- _TASK TO CARRY OUT_: Reproduce the data in full, exactly.

(Beginning of GIVEN INFORMATION)

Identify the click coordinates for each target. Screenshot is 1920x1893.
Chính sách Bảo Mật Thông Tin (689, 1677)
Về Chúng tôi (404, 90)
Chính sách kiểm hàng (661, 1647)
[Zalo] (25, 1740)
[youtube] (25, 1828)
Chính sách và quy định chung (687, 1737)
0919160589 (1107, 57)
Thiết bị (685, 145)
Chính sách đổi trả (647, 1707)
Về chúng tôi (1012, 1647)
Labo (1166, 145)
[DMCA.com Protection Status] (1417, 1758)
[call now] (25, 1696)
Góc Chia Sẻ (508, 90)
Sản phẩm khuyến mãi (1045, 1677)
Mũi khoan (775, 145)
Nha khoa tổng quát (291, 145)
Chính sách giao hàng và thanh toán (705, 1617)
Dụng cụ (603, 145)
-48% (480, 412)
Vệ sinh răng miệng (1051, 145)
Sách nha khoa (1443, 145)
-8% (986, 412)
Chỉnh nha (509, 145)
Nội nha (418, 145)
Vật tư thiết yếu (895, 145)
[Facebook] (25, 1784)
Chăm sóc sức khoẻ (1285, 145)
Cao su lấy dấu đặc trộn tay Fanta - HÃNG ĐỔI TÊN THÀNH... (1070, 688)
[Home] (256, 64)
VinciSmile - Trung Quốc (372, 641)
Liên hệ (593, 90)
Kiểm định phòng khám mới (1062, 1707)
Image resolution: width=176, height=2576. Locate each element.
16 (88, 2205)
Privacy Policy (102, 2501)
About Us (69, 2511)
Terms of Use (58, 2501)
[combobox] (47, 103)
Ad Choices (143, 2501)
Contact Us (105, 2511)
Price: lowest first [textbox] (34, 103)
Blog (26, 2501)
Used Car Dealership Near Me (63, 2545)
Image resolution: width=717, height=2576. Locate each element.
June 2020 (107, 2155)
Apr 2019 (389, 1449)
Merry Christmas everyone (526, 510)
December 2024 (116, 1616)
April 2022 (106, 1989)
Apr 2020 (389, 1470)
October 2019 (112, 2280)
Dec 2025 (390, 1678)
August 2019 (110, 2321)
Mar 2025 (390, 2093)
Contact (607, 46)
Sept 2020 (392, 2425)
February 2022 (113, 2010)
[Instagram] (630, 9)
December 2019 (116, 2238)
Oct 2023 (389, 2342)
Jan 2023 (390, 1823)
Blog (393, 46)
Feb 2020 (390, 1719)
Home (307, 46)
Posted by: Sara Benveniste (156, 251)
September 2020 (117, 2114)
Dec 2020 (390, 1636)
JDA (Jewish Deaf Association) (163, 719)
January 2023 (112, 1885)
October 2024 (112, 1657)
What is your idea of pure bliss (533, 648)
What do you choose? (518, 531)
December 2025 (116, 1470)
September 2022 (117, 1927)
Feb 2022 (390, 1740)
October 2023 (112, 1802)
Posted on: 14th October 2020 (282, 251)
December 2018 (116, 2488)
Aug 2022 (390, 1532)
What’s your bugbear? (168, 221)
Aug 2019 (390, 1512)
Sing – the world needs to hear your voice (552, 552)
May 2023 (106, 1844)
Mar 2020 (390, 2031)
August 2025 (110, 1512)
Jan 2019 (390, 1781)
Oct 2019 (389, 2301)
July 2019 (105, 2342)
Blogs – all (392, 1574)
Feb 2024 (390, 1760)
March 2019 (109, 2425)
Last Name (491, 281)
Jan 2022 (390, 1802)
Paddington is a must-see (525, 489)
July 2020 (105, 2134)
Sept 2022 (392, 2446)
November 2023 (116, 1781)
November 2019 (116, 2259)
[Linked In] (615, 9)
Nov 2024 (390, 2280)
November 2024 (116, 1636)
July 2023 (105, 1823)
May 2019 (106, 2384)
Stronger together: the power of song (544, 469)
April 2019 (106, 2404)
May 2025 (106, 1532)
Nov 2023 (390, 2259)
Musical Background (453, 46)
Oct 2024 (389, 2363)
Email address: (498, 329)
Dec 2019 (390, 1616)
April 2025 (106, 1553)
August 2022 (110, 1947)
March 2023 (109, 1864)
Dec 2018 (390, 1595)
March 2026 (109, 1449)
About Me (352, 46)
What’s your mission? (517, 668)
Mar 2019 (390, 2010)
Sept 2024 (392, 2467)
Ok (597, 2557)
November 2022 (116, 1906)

(End of GIVEN INFORMATION)

- _TASK SOLUTION_:
Identify the click coordinates for each target. Screenshot is 1920x1893.
Chính sách Bảo Mật Thông Tin (689, 1677)
Về Chúng tôi (404, 90)
Chính sách kiểm hàng (661, 1647)
[Zalo] (25, 1740)
[youtube] (25, 1828)
Chính sách và quy định chung (687, 1737)
0919160589 (1107, 57)
Thiết bị (685, 145)
Chính sách đổi trả (647, 1707)
Về chúng tôi (1012, 1647)
Labo (1166, 145)
[DMCA.com Protection Status] (1417, 1758)
[call now] (25, 1696)
Góc Chia Sẻ (508, 90)
Sản phẩm khuyến mãi (1045, 1677)
Mũi khoan (775, 145)
Nha khoa tổng quát (291, 145)
Chính sách giao hàng và thanh toán (705, 1617)
Dụng cụ (603, 145)
-48% (480, 412)
Vệ sinh răng miệng (1051, 145)
Sách nha khoa (1443, 145)
-8% (986, 412)
Chỉnh nha (509, 145)
Nội nha (418, 145)
Vật tư thiết yếu (895, 145)
[Facebook] (25, 1784)
Chăm sóc sức khoẻ (1285, 145)
Cao su lấy dấu đặc trộn tay Fanta - HÃNG ĐỔI TÊN THÀNH... (1070, 688)
[Home] (256, 64)
VinciSmile - Trung Quốc (372, 641)
Liên hệ (593, 90)
Kiểm định phòng khám mới (1062, 1707)
Image resolution: width=176, height=2576. Locate each element.
16 (88, 2205)
Privacy Policy (102, 2501)
About Us (69, 2511)
Terms of Use (58, 2501)
[combobox] (47, 103)
Ad Choices (143, 2501)
Contact Us (105, 2511)
Price: lowest first [textbox] (34, 103)
Blog (26, 2501)
Used Car Dealership Near Me (63, 2545)
Image resolution: width=717, height=2576. Locate each element.
June 2020 (107, 2155)
Apr 2019 (389, 1449)
Merry Christmas everyone (526, 510)
December 2024 (116, 1616)
April 2022 (106, 1989)
Apr 2020 (389, 1470)
October 2019 (112, 2280)
Dec 2025 (390, 1678)
August 2019 (110, 2321)
Mar 2025 (390, 2093)
Contact (607, 46)
Sept 2020 (392, 2425)
February 2022 (113, 2010)
[Instagram] (630, 9)
December 2019 (116, 2238)
Oct 2023 (389, 2342)
Jan 2023 (390, 1823)
Blog (393, 46)
Feb 2020 (390, 1719)
Home (307, 46)
Posted by: Sara Benveniste (156, 251)
September 2020 (117, 2114)
Dec 2020 (390, 1636)
JDA (Jewish Deaf Association) (163, 719)
January 2023 (112, 1885)
October 2024 (112, 1657)
What is your idea of pure bliss (533, 648)
What do you choose? (518, 531)
December 2025 (116, 1470)
September 2022 (117, 1927)
Feb 2022 (390, 1740)
October 2023 (112, 1802)
Posted on: 14th October 2020 (282, 251)
December 2018 (116, 2488)
Aug 2022 (390, 1532)
What’s your bugbear? (168, 221)
Aug 2019 (390, 1512)
Sing – the world needs to hear your voice (552, 552)
May 2023 (106, 1844)
Mar 2020 (390, 2031)
August 2025 (110, 1512)
Jan 2019 (390, 1781)
Oct 2019 (389, 2301)
July 2019 (105, 2342)
Blogs – all (392, 1574)
Feb 2024 (390, 1760)
March 2019 (109, 2425)
Last Name (491, 281)
Jan 2022 (390, 1802)
Paddington is a must-see (525, 489)
July 2020 (105, 2134)
Sept 2022 (392, 2446)
November 2023 (116, 1781)
November 2019 (116, 2259)
[Linked In] (615, 9)
Nov 2024 (390, 2280)
November 2024 (116, 1636)
July 2023 (105, 1823)
May 2019 (106, 2384)
Stronger together: the power of song (544, 469)
April 2019 (106, 2404)
May 2025 (106, 1532)
Nov 2023 (390, 2259)
Musical Background (453, 46)
Oct 2024 (389, 2363)
Email address: (498, 329)
Dec 2019 (390, 1616)
April 2025 (106, 1553)
August 2022 (110, 1947)
March 2023 (109, 1864)
Dec 2018 (390, 1595)
March 2026 (109, 1449)
About Me (352, 46)
What’s your mission? (517, 668)
Mar 2019 (390, 2010)
Sept 2024 (392, 2467)
Ok (597, 2557)
November 2022 (116, 1906)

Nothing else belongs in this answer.